* _Entries provided_
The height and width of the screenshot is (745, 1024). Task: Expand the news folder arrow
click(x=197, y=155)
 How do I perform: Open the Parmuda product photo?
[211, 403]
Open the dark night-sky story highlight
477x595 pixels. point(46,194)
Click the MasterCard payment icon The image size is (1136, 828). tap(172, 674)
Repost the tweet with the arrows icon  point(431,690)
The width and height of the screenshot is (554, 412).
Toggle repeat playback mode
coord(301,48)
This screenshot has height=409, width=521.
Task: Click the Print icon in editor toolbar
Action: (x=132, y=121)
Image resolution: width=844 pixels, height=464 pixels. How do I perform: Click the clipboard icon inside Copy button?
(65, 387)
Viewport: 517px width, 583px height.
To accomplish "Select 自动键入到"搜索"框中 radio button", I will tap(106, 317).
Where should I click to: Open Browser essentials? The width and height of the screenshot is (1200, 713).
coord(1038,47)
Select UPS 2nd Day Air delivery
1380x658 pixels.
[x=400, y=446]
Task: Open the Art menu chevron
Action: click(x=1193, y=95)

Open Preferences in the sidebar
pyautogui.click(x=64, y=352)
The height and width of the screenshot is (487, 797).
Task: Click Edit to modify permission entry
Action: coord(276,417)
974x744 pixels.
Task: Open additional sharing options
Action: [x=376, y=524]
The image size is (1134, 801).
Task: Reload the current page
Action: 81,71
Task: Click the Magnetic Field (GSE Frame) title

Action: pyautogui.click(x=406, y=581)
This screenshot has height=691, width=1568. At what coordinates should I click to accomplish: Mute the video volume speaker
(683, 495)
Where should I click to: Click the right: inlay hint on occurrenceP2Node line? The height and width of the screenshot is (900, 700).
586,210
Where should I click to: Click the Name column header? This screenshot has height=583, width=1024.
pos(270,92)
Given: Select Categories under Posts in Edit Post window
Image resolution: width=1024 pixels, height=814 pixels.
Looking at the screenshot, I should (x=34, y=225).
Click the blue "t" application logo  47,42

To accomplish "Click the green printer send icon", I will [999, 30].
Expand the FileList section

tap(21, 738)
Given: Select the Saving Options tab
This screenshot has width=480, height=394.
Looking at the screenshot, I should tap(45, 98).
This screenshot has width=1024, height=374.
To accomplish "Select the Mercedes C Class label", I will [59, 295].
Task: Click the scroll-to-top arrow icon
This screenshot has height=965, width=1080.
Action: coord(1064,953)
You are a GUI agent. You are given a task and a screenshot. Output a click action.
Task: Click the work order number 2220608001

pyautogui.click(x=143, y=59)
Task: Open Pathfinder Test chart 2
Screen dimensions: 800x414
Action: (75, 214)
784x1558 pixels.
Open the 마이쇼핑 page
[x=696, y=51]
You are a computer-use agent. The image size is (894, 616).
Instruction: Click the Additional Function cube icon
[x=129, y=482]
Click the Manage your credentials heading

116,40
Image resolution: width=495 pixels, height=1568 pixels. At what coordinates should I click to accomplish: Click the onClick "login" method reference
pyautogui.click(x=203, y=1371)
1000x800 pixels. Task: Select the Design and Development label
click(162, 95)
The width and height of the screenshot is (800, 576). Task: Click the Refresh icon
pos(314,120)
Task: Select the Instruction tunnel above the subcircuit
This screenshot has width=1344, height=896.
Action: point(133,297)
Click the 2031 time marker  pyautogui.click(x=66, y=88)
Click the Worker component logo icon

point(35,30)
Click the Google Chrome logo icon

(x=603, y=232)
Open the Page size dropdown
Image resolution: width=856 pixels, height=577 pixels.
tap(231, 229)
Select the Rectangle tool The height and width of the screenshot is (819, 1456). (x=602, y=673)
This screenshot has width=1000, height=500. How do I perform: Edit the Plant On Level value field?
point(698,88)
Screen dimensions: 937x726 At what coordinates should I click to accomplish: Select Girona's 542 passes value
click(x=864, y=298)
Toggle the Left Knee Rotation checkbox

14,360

* _What to work on_
Please copy out each line in the entries that mentions the string "agent".

* _Response to this exercise_
You are a GUI agent. You are given a task and a screenshot. Output a click action.
You are a computer-use agent. The image size is (894, 616).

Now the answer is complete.